» Dataset records
* * *
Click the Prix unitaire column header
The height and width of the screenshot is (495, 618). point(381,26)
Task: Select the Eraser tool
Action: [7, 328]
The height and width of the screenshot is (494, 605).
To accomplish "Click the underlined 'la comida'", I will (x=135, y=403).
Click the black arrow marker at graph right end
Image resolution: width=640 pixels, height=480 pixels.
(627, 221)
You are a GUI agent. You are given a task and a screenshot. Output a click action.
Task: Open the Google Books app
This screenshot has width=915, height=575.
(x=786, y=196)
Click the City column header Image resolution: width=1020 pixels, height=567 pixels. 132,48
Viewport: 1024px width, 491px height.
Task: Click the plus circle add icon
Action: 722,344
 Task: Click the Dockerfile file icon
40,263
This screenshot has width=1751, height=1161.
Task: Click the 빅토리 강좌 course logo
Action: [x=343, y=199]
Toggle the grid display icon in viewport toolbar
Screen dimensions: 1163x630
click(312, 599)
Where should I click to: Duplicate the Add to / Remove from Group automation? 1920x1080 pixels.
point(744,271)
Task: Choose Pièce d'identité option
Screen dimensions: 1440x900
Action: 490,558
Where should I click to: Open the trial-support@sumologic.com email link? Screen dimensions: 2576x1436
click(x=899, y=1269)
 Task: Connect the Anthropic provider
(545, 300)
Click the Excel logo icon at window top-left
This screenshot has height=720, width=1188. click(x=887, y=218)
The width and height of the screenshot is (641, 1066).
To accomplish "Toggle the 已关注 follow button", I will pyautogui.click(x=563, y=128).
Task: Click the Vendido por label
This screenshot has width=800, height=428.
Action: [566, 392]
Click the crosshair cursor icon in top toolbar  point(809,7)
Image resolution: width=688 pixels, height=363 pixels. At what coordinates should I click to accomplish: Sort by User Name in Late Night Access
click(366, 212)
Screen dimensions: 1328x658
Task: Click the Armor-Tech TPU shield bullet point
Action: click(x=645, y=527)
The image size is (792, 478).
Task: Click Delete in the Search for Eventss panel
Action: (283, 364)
* * *
» WHAT IS BEING ASKED
Only a word-for-word repetition of the lines from the one containing "The width and" to the final line of the data above counts as the answer.

» ANSWER SPACE
The width and height of the screenshot is (641, 1066).
To accomplish "Toggle the 已关注 follow button", I will pyautogui.click(x=563, y=128).
Task: Click the Vendido por label
This screenshot has width=800, height=428.
Action: [566, 392]
Click the crosshair cursor icon in top toolbar  point(809,7)
Image resolution: width=688 pixels, height=363 pixels. At what coordinates should I click to accomplish: Sort by User Name in Late Night Access
click(366, 212)
Screen dimensions: 1328x658
Task: Click the Armor-Tech TPU shield bullet point
Action: click(x=645, y=527)
The image size is (792, 478).
Task: Click Delete in the Search for Eventss panel
Action: (283, 364)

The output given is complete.